Exercise:
For the entries below, say how many lines include the word "each" and add nothing else.

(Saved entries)
* * *

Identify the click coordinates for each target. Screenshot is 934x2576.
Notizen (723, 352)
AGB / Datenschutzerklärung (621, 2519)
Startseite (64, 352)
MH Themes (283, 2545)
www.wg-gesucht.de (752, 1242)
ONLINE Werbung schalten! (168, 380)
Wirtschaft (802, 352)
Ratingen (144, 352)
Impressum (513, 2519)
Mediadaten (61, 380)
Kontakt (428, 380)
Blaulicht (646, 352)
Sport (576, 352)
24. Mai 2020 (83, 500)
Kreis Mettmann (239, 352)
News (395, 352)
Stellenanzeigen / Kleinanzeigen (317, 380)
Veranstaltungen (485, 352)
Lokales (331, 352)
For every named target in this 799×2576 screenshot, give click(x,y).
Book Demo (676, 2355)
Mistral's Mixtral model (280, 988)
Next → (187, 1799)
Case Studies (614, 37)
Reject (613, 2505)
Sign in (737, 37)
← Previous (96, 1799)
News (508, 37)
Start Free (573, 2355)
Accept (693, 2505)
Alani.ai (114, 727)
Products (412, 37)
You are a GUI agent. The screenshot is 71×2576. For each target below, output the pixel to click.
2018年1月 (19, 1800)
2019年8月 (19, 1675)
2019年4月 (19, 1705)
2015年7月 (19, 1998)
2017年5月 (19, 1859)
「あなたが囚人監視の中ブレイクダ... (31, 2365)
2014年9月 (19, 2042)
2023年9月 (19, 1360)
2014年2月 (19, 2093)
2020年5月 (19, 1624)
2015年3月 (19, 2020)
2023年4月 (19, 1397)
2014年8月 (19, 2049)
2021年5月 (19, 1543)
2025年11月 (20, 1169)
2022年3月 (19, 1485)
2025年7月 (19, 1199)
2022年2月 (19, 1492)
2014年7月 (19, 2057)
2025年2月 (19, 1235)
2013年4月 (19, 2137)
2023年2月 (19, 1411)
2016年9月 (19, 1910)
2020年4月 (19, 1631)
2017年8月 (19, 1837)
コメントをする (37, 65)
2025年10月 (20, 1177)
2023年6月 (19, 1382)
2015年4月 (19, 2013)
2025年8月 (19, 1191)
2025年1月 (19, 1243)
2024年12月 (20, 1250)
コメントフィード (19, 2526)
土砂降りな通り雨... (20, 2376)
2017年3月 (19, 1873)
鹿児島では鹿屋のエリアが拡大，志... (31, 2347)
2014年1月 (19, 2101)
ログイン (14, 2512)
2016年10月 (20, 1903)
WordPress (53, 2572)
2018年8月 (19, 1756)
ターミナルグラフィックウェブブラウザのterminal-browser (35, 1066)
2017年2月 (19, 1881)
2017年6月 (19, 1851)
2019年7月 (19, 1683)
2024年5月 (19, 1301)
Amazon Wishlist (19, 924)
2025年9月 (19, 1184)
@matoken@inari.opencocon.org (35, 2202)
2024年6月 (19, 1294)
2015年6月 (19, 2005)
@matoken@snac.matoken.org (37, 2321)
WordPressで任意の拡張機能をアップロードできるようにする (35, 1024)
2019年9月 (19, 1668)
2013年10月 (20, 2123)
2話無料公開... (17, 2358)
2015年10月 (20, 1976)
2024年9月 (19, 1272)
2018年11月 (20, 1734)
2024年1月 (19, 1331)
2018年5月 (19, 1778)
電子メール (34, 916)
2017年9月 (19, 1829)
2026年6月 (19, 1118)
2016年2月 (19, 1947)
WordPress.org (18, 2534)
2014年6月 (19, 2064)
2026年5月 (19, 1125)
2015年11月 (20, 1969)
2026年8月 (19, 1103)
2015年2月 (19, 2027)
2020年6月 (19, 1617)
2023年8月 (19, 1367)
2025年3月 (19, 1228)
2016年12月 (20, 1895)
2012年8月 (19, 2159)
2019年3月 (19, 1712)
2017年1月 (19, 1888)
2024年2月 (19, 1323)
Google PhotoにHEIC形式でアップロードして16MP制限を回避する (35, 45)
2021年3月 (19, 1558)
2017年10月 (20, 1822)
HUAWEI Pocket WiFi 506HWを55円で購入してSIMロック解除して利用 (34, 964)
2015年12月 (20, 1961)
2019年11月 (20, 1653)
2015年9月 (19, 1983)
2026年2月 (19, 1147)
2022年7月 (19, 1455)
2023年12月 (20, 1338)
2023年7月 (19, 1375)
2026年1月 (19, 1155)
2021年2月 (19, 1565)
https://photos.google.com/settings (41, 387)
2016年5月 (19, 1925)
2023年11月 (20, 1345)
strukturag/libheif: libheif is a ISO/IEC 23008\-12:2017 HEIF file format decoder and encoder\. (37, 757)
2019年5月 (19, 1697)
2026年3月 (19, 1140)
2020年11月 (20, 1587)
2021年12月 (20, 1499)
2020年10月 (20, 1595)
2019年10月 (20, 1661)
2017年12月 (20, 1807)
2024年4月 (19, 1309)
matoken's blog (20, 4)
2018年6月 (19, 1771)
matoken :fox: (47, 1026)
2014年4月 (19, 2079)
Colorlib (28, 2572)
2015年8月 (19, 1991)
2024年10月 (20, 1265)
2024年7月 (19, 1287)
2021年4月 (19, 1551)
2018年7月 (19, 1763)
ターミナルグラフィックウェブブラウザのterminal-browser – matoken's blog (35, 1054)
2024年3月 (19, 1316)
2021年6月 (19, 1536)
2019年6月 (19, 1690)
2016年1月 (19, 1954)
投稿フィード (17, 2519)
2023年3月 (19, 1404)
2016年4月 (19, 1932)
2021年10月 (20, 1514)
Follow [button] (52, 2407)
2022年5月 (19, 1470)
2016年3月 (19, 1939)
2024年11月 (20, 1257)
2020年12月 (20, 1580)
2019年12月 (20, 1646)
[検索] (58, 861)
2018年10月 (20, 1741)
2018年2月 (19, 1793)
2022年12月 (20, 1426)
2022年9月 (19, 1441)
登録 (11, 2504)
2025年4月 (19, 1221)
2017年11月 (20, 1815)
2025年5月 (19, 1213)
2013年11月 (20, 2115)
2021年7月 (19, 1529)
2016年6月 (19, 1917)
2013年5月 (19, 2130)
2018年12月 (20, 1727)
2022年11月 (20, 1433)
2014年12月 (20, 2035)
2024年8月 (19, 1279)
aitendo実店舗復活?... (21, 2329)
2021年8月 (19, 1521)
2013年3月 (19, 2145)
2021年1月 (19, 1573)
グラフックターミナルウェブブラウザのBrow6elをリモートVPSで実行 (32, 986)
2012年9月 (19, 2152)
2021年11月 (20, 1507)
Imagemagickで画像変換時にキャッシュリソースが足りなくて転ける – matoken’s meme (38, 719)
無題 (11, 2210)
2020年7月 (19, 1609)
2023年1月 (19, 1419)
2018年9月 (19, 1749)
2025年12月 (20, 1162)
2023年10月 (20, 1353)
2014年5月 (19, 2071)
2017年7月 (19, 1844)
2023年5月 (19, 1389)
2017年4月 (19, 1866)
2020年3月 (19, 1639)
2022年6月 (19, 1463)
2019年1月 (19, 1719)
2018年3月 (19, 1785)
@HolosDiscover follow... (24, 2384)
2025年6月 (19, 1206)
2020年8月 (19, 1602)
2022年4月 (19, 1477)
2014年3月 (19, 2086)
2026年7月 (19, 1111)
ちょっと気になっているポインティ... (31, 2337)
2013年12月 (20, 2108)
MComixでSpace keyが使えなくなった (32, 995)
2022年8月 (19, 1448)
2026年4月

* * *

Output for this exercise:
2